* Görev A: Arapların Türkleri sırtından vurduğu iddiasını ele alan yazıya göre, tüm yurttan tepkiler hangi olay üzerine yükseldi?
* Görev B: Arapların Türkleri sırtından vurduğu iddiasını ele alan yazıya göre şu ifadeler doğru mu: (i) Türkiye kamuoyundaki yaygın kanı Birinci Dünya Savaşıyla ilgilidir. (ii) Yazı, Arapların Osmanlıyı arkadan vurduğu kanısını doğru kabul eder. (iii) Tepkisiz kalan anlayışın kaynağı tarihin yanlış yorumlanmasıdır. Her biri için evet ya da hayır deyin ve yazıdan belirleyici sözcükleri aynen aktarın.
* Görev C: Arapların Türkleri sırtından vurduğu iddiasını ele alan yazının devamını, son cümlesinden sonra gelecek şekilde yazın.

Araplar Türkleri sırtından mı vurdu?

“Türkiye’nin bugünkü mücadelesi yalnızca Türkiye’ye ait değildir, müdafaa ettiği bütün mazlum milletlerin bütün şarkın davasıdır.”

Araplar Türkleri sırtından mı vurdu?
Eren Öztürk
Eren Öztürk
YAZAR

ABD Başkanı Donald Trump’ın Kudüs’ü İsrail’in başkenti ilan etmesine tüm yurttan tepkiler yükselirken tarihsel bir yanlış üzerinden bu tepkilere eleştiriler de geldi. Amerikan emperyalizminin ve İsrail siyonizminin Filistinlileri kuşatmasına “Araplar bizi arkadan vurmuştu” diyerek tepkisiz kalan ve tepki gösterenlere karşı çıkan anlayışın kaynağı tarihin yanlış yorumlanmasıdır. Hazır gündeme gelmişken bu konuyu incelemek faydalı olacaktır.

Türkiye kamuoyunda Birinci Dünya Savaşına ilişkin yaygın bir kanı var. Gerçek olmayan bu kanıya göre, Birinci Dünya Savaşında Araplar İngilizlerle işbirliği yaparak Osmanlıyı/Türkleri arkadan vurmuştur.

* Toplanan veriler:
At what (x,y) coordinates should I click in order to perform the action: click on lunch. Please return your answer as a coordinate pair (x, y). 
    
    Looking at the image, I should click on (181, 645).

* Görev çıktısı A: ABD Başkanı Donald Trump'ın Kudüs'ü İsrail'in başkenti ilan etmesi üzerine.

* Görev çıktısı B:
(i) Evet: "Türkiye kamuoyunda Birinci Dünya Savaşına ilişkin yaygın bir kanı var."
(ii) Hayır: "Gerçek olmayan bu kanıya göre"
(iii) Evet: "tepki gösterenlere karşı çıkan anlayışın kaynağı tarihin yanlış yorumlanmasıdır."

* Görev çıktısı C:
Şerif Hüseyin gibi bazı Arap feodallerinin İngiliz emperyalistleriyle daha savaş başlamadan işbirliği arayışlarına girdiklerini ve bu işbirliğinin, 1915 yılından başlayarak ilk İngiliz altınlarının Şerif’e ulaştırılmasıyla birlikte fiiliyata döküldüğünü biliyoruz.

Bununla birlikte gerek Arabistan Yarımadasında gerekse Irak ve Suriye’de Arap halkının büyük çoğunluğu Şerif’in peşinden gitmemiş, emperyalistlerden yana tavır almamıştır. Yarımada’da Şerif Hüseyin ve İbni Suud (ki İbni Suud da, savaş sonuna kadar ikili oynamıştır) dışında İngilizlerle birlikte hareket eden olmamıştır.

Ezber Bozalım

Bölgedeki etkili liderlerden İbni Reşid, savaş sonuna kadar Osmanlılara bağlı kalmış, Yemen’in fiili lideri İmam Yahya ise geçmişte Osmanlı Devleti’yle uzun yıllar çatışmasına rağmen Şerif Hüseyin’in çağrılarına olumlu yanıt vermemiştir. Libya’da Şeyh Sunusi ve Trablusgarp, emperyalizmin karşısında tavır almışlardır. Şeyh Sunusi, Dünya Savaşı sonrasında Anadolu’ya gelmiş ve Ulusal Kurtuluş Mücadelesi’ne destek olmuştur. Suriye ve Irak Arapları ise büyük çoğunlukla Osmanlı Devleti’nden yana olmuşlardır. (1)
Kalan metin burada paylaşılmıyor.